INDECENT is a play about a play: Sholom Asch's GOD OF VENGEANCE, first performed in 1907 in Berlin, then widely across Europe, and eventually in 1923 in New York. There it was censored and the acting troupe was arrested and jailed. It's also about how writers work, about forbidden love, about family, about being an immigrant to the US who speaks with an accent, about Yiddish theater and changing tastes on Broadway, about McCarthyism, and, yes, about the Holocaust.
Paula Vogel spent seven years developing INDECENT with Rebecca Taichman as director and co-creator before it opened on Broadway in 2017, with significant stops at Yale Rep and La Jolla on this journey. She chose the Guthrie for the first production of INDECENT after its Broadway run, which is quite a gift to the flagship Minneapolis theater.
Wendy C. Goldberg's new production is marked by exquisite attention to detail and great heart. The Guthrie's large asymmetrical thrust space calls for a freer staging than the smaller proscenium Broadway houses permit. This seems to open up the play's emotional core, while containing that feeling within the script's rigorous compression. That's a powerful combination.
INDECENT travels across almost 50 years in just 1 hour 40 minutes stage time (no intermission). It's a golden example of how skillful theater can tell complex historical stories without oversimplification or pedantry.
GOD OF VENGEANCE is about a Jewish father who makes his living off a brothel in the basement of his home, while trying to raise (with his wife) a virtuous daughter on the floors above, who will be eligible for marriage to a man of high status; he assuages his conscience by also commissioning a lavish Torah. His plans go awry when his daughter becomes friends with his chief prostitute; the two find refuge in each other and form a loving sexual bond.
INDECENT traces the impact this play had on Asch, his wife, the troupe that toured it so widely, Yiddish theater, and subsequent generations--including Vogel herself, who first read the play as a grad student.
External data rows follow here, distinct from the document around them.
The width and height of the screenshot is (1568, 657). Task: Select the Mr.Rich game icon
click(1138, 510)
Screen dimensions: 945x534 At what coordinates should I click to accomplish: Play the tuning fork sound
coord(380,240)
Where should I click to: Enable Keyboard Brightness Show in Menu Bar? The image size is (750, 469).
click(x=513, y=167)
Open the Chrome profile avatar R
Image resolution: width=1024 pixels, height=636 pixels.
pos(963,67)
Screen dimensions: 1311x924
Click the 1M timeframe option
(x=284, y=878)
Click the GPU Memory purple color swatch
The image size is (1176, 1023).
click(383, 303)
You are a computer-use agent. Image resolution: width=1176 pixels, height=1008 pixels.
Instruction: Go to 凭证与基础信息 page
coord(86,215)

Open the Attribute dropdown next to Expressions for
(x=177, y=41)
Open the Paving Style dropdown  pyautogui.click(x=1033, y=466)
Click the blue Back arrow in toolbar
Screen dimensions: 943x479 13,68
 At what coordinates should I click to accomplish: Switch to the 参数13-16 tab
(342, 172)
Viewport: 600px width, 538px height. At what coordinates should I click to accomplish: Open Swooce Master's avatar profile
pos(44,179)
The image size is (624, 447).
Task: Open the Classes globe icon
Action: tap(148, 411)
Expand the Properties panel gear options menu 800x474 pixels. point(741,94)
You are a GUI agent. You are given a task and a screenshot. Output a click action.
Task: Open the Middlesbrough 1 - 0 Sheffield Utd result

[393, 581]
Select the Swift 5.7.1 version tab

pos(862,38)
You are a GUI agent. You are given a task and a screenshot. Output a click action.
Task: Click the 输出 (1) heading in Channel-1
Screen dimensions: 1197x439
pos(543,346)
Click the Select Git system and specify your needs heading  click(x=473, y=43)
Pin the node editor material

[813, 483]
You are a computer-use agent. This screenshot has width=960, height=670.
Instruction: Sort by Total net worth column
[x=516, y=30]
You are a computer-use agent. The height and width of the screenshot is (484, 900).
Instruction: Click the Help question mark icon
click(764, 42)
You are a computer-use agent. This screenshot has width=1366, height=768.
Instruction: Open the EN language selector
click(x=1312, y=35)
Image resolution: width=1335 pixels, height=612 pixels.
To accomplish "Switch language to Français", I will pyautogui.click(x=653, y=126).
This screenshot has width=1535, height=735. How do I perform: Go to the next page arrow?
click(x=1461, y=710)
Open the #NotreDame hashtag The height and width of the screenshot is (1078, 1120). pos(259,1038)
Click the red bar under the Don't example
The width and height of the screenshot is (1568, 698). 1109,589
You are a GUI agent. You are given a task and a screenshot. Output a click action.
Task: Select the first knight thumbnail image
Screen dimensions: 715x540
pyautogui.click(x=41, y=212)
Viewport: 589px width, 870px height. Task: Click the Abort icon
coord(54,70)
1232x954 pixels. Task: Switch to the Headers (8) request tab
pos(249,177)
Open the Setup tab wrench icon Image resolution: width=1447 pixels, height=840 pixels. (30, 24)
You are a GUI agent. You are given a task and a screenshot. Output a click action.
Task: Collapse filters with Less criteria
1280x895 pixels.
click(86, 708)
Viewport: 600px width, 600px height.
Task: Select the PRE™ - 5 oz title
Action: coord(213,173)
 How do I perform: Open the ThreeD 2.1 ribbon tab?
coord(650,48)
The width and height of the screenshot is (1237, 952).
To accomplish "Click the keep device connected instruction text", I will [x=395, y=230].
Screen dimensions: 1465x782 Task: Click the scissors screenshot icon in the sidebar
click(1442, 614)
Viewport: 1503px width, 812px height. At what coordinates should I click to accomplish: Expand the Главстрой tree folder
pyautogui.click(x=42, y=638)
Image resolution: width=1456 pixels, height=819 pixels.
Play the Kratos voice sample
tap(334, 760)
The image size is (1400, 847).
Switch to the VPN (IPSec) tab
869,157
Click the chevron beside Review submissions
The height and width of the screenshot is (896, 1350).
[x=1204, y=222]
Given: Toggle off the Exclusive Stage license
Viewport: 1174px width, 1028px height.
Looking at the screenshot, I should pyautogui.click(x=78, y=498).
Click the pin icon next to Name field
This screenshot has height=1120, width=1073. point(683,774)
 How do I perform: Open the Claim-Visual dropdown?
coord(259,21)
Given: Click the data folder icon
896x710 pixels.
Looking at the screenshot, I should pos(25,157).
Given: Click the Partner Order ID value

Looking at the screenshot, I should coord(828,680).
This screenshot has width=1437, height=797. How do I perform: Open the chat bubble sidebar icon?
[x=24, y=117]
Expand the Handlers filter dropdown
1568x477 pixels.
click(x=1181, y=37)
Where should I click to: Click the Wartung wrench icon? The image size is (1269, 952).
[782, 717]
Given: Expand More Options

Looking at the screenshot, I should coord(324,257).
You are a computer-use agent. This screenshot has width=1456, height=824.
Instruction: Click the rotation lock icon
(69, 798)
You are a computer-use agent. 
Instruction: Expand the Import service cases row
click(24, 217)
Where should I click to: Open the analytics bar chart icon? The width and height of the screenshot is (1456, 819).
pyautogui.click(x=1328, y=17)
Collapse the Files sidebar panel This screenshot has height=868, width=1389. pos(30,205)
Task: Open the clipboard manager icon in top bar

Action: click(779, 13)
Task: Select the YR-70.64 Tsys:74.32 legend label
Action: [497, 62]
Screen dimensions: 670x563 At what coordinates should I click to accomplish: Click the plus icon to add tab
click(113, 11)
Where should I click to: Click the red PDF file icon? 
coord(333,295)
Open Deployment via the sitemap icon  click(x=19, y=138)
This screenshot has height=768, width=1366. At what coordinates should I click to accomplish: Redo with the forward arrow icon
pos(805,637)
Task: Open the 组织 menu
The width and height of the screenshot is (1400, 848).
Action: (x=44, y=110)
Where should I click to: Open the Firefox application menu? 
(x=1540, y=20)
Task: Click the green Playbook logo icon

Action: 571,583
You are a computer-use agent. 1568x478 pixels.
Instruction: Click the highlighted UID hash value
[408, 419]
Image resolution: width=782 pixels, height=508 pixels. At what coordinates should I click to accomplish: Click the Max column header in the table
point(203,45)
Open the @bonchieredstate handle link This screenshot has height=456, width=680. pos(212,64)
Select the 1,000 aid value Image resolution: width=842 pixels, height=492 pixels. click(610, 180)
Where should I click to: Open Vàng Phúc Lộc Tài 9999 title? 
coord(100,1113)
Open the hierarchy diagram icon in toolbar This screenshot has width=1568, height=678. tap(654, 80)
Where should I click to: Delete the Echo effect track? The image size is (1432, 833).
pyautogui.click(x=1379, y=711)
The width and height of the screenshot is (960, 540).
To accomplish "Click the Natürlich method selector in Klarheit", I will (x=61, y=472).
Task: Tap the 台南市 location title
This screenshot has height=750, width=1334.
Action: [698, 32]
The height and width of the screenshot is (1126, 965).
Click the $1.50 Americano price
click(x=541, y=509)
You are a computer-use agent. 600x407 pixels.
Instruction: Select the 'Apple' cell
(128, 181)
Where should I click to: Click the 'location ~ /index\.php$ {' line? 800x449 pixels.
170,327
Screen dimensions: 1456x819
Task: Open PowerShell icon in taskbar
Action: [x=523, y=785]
She was, by her own account, rendered breathless by reading it, much as her character Lemml, the eventual stage manager of the acting troupe in INDECENT, is overtaken at the first reading of the play, while the reigning literati are appalled by the overt lesbian content.
Ben Cherry plays Lemml, and is one of two actors in the Guthrie's company to have performed the piece on Broadway. Music director and co-composer Lisa Gutkin is the other. On violin, and often dancing, she leads Spencer Chandler (accordion) and Pat O'Keefe (clarinets) through the intricate score, adding touches of joy and underlining pathos as needed.
The other six actors cover some 40 roles over the course of the play. They are introduced to us as three pairs: one older couple who play the fathers and mothers; one couple in their prime; and one young. It's a testament to Vogel's text, actorly skill, and Goldberg's directorial excellence that we are never confused about who is who, despite all the switching up that goes on, mostly unaided by big costume changes.
All six of these actors marry craft with soulful transparency. Robert Dorfman and Sally Wingert, both Guthrie stalwarts, provide appropriate weight and steeliness as the older couple. Hugh Kennedy plays Asch for much of the play. He begins as a young newlywed who has written a love scene for two women based in part on his own love match of a marriage. As time passes, he transforms into a marginalized immigrant and traumatized witness of the horrors of the 20th century. Steven Epps, famous locally for inspired clowning skills, reins himself in appropriately, cutting multiple sharply defined characters through movement and stance. Miriam Schwartz and Gisela Chípe play multiple roles while offering great grace and tenderness as the two lovers.
This production evinces tremendous command of a great range of narrative tools. These include what is in effect a filmic montage with changing angles of view of the final moments of GOD OF VENGEANCE as it is performed across Europe before coming to the US. Projections (Alex Basco Koch, designer) are part of Vogel's text and locate us in time and place, and help us navigate the switches from Yiddish to English. Song and dance (Yehuda Human, choreographer) lift the action. The lighting throughout (Josh Epstein, designer) is simply gorgeous.
Arnulfo Maldonado's set suggests an abandoned theater: dusty seats much like those in the audience are occupied by actors who watch us enter before the show begins. They are surrounded by debris of various kinds, including large chandelier elements on the ground that made me think of a demolished synagogue--perhaps because early scenes involve hefting a large Torah repeatedly, and because I have always felt the stage can be sacred space.
When asked at a talkback following an early performance what three messages cast members would like the audience to take away with them, the answers were: Love is love. Evil can happen at any time. Art can transform the world, and specifically, a play can change your life. Yes, yes, and yes.
This important production runs at the Guthrie through March 24.